こういったイベントに、アウディが協賛しているのはなぜか。アウディ ジャパンでマーケティング本部長を務めるシルケ・ミクシェ氏は「スポンサーシップがすぐにクルマの販売に結びつくわけではないが、ブランドを知ってもらうためにはいい機会だ。日本では欧州に比べ歴史が短く、そこまでアウディのブランドが浸透していないとも思うので」と話す。
自動車業界のトレンドは「所有」から「使用」へ
「クルマ自体の技術に関心がない人でも、アウディのブランドには共感してもらえるかもしれない。そういったターゲット層にリーチすることもできる」とも語ったミクシェ氏。この言葉を聞いて思い出したのは、アウディなどのプレミアムカーブランドにとって、顧客層の若返りが課題となっているという話だ。年配のアウディファンが、クルマの技術的な側面に無関心とは思えない。おそらく、ミクシェ氏が言及しているのは若くて、将来的にアウディの顧客になるかもしれない人達のことだろう。
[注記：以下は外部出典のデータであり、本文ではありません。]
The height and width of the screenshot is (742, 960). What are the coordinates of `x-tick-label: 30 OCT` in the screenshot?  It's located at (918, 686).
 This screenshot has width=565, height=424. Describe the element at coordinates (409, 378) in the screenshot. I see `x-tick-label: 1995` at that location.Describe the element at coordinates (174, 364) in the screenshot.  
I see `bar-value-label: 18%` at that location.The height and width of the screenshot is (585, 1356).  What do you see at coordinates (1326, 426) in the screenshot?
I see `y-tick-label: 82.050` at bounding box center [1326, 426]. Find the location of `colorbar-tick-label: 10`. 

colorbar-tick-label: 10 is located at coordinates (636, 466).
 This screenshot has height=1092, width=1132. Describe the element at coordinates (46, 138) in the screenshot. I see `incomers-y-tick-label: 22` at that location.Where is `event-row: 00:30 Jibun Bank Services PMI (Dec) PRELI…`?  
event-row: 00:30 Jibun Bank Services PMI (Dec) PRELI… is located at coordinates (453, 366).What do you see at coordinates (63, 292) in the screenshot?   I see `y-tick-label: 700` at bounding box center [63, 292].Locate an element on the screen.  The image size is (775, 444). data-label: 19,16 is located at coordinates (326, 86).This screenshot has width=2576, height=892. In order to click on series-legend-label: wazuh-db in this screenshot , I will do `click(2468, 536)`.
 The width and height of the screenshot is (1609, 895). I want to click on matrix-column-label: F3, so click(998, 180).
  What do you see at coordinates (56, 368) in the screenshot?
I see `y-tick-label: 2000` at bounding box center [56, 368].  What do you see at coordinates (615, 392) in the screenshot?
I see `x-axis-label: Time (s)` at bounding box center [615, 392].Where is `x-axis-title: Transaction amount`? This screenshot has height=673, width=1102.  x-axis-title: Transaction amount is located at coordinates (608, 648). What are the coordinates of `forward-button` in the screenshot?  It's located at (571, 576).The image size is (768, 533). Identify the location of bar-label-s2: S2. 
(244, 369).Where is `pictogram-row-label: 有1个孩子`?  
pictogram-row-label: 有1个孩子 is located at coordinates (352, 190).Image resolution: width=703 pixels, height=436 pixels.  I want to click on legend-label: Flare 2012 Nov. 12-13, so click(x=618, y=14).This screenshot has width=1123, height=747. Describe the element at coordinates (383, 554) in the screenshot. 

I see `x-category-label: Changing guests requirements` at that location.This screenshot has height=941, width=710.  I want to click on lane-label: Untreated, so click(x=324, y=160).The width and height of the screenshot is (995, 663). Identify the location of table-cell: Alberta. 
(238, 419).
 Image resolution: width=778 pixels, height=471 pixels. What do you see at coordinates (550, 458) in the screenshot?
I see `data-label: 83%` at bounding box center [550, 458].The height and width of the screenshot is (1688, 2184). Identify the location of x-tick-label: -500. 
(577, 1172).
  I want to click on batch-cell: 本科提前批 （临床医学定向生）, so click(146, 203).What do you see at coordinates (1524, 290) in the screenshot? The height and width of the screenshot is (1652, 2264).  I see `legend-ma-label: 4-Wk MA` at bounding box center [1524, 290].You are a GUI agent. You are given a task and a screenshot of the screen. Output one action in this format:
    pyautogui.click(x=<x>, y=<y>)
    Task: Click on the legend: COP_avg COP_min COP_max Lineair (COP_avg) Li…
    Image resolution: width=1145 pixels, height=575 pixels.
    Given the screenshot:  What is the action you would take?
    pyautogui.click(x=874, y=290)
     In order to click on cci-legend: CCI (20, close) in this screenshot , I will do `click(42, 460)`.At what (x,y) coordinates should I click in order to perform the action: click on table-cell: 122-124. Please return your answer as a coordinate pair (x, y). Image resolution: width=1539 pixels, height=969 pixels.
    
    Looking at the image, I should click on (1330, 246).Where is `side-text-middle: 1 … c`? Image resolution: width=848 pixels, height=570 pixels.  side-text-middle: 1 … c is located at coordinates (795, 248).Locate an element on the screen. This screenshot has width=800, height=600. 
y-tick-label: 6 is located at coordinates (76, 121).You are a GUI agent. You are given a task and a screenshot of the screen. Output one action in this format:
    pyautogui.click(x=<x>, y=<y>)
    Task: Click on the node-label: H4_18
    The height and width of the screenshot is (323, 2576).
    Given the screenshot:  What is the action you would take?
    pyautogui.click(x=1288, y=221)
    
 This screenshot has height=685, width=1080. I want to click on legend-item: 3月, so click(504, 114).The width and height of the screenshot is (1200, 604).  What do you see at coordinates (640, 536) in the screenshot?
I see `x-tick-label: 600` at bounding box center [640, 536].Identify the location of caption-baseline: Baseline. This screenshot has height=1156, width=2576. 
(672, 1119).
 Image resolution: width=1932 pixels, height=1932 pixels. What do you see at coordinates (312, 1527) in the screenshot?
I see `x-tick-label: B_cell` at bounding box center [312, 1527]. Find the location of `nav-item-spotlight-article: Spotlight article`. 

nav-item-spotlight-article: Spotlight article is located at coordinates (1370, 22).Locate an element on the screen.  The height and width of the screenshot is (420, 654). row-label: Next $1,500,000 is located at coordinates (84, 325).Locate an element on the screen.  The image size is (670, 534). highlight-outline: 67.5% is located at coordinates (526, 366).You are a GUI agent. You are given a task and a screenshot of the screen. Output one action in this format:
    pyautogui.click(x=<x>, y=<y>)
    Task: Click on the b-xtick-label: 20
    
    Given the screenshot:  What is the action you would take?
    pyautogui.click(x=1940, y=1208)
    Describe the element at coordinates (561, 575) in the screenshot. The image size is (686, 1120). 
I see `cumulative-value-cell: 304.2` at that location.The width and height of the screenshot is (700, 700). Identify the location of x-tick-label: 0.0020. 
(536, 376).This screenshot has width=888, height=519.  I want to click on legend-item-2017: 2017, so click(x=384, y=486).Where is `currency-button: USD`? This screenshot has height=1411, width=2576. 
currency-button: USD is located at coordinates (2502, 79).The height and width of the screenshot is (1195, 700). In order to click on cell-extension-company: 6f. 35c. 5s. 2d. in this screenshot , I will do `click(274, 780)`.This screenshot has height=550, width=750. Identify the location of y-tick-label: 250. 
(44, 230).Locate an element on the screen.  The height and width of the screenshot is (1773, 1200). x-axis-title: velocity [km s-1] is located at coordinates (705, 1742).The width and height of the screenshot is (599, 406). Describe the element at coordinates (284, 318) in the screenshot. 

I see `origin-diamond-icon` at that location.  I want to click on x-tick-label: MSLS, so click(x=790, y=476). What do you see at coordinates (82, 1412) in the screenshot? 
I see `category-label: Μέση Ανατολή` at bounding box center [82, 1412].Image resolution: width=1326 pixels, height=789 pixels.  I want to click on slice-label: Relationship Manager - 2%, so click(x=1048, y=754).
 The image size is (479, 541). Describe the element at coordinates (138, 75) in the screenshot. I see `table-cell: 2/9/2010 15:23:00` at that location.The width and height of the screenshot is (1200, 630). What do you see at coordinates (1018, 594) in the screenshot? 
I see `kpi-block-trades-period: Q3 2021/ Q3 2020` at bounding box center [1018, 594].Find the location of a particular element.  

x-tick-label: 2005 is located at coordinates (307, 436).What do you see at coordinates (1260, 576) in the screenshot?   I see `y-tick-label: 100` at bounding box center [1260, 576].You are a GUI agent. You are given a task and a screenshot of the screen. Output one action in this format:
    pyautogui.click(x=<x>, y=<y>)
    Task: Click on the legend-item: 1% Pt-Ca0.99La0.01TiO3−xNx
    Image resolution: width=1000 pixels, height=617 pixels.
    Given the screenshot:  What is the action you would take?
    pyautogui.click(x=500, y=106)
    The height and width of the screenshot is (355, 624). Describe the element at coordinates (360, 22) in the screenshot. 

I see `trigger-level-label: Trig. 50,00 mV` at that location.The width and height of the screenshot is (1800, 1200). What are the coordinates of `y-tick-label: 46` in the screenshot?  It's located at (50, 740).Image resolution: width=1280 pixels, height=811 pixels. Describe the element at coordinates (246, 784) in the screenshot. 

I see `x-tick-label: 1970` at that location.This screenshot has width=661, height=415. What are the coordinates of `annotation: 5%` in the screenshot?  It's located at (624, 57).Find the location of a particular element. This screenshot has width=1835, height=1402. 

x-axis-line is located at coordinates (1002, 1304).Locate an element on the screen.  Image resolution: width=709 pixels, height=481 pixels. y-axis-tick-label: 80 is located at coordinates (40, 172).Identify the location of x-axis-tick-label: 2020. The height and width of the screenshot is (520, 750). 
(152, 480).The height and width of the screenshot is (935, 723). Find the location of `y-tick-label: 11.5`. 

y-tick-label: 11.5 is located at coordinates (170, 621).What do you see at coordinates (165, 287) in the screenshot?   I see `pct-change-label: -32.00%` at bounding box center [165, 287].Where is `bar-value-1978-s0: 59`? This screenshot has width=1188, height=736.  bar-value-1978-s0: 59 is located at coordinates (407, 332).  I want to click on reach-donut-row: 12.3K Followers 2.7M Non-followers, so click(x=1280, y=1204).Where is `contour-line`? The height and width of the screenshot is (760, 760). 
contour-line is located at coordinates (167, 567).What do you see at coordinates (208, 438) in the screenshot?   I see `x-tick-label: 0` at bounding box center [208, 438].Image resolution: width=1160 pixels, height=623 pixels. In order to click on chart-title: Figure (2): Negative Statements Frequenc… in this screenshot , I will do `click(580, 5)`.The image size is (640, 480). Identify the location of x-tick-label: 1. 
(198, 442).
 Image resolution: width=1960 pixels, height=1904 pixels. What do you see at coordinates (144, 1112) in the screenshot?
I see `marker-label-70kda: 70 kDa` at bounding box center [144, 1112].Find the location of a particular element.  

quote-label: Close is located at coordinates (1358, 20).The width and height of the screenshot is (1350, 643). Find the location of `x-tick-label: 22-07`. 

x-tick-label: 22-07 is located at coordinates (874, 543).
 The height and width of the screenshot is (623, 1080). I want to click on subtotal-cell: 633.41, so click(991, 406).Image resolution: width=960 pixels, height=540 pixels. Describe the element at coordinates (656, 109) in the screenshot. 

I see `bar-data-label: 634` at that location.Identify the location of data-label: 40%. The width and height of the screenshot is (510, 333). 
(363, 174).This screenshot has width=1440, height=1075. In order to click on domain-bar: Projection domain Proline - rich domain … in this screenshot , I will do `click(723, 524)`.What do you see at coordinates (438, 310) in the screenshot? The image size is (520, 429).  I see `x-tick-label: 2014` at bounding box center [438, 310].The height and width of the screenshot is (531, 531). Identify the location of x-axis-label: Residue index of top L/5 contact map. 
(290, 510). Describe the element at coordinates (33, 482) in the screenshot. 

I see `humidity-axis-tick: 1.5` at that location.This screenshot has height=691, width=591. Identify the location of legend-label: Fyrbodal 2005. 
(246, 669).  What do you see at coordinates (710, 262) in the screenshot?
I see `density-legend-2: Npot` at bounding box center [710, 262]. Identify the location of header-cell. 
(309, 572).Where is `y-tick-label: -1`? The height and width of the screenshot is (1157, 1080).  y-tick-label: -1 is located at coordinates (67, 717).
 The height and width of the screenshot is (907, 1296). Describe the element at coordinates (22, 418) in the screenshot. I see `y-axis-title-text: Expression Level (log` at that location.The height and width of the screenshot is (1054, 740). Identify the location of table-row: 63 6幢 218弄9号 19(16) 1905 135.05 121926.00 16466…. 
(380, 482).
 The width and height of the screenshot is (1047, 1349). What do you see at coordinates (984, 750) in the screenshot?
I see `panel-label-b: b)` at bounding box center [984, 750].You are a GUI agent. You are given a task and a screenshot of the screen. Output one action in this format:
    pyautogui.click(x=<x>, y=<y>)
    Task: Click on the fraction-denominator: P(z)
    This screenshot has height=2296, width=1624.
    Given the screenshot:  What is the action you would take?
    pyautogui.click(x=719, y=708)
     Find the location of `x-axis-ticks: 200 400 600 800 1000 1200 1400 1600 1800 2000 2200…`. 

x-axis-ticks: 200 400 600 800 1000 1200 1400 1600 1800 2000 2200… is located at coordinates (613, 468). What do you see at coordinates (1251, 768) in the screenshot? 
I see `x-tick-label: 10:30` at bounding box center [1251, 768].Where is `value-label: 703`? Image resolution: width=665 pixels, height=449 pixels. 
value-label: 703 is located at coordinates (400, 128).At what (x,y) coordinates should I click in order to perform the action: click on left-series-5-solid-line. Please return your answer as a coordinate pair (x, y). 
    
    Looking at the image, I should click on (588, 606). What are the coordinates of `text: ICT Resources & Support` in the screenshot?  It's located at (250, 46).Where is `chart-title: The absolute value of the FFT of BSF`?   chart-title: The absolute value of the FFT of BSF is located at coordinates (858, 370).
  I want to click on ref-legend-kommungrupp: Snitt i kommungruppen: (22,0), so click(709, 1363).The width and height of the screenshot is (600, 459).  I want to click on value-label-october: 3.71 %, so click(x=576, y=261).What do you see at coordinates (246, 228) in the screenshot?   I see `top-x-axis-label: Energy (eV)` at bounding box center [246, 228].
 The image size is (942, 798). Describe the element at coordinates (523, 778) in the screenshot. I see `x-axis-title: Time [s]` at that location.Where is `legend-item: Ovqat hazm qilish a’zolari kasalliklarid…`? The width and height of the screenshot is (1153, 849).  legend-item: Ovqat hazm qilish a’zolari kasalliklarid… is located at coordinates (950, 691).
「(クルマの)所有から使用へという流れが進めば、ブランドの持っている世界観やライフスタイルが今以上に大事になる」。ミクシェ氏はカーシェアリングの進展により、クルマが買って所有するモノから必要な時にだけ使うモノへと変化していくかもしれない現状を踏まえ、ブランド戦略の重要性を語った。確かに、シェアリングで使うクルマを選ぶ場合は、メンテナンスのしやすさなどの現実的な側面よりも、そのクルマが好きであるとか、一度は乗ってみたかったとかいうような理由で判断しそうなので、ブランドイメージは大事になるだろう。
ブランドで若年層に訴求するには、プレミアム感の他にもさまざまな見せ方が必要になる。そういった意味で、多様なジャンルから気鋭のイノベーターを選んで顕彰する今回のイベントは、アウディブランドへの間口を広げる取り組みとして効果的なのかもしれない。